# Task prompt:
Copy out the lines from the start of the records through the line containing "Action: coord(173,14)", including both ends, with no changes.

# Lines from a pointing dataset:

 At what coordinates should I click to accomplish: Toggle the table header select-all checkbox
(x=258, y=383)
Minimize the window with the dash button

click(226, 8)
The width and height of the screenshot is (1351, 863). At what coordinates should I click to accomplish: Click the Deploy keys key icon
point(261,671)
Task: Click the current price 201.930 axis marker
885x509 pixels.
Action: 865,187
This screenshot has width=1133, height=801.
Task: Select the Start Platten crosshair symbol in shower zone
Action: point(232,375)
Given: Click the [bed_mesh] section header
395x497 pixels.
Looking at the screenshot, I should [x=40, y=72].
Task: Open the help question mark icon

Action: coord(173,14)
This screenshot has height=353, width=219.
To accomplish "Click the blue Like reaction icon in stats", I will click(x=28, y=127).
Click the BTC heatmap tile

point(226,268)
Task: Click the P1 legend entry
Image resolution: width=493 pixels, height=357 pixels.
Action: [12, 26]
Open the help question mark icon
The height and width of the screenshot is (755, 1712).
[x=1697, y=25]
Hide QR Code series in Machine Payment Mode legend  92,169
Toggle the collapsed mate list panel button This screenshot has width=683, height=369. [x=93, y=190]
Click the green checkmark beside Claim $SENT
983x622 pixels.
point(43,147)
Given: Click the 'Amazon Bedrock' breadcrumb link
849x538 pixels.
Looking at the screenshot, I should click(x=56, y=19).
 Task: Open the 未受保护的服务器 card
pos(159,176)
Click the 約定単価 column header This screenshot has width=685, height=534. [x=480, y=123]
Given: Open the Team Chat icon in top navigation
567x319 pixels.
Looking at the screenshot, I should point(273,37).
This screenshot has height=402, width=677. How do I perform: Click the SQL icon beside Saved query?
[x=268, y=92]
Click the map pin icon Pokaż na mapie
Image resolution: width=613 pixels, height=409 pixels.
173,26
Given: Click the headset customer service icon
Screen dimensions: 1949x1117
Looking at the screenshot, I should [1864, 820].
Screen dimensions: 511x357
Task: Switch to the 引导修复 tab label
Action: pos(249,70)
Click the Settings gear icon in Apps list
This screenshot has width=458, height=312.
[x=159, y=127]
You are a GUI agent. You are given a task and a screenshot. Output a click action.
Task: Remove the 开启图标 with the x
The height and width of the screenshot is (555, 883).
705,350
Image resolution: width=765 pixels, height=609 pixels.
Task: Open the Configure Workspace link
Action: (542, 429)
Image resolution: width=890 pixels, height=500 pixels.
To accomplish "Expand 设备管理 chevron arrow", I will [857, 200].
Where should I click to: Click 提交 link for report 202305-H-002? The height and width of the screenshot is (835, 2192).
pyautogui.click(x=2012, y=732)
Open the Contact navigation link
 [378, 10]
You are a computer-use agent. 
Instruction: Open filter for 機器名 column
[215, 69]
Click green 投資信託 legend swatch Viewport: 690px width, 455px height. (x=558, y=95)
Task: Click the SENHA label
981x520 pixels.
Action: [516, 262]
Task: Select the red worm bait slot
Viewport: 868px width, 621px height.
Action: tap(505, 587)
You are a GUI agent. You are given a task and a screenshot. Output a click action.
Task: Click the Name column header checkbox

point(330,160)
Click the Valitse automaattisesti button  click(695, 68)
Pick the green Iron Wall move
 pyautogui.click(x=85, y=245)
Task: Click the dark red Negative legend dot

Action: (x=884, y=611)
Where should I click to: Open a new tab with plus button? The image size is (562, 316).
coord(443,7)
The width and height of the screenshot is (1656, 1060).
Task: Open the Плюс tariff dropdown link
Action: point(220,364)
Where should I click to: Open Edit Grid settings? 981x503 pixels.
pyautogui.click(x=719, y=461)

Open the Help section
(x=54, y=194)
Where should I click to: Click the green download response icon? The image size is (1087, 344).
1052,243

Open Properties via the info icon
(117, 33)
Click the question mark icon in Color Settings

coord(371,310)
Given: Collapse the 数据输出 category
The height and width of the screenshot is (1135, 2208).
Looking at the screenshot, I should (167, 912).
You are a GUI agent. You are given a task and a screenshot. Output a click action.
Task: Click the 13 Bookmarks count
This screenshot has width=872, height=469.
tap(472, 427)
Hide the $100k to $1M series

# Correct answer:
 At what coordinates should I click to accomplish: Toggle the table header select-all checkbox
(x=258, y=383)
Minimize the window with the dash button

click(226, 8)
The width and height of the screenshot is (1351, 863). At what coordinates should I click to accomplish: Click the Deploy keys key icon
point(261,671)
Task: Click the current price 201.930 axis marker
885x509 pixels.
Action: 865,187
This screenshot has width=1133, height=801.
Task: Select the Start Platten crosshair symbol in shower zone
Action: point(232,375)
Given: Click the [bed_mesh] section header
395x497 pixels.
Looking at the screenshot, I should [x=40, y=72].
Task: Open the help question mark icon

Action: coord(173,14)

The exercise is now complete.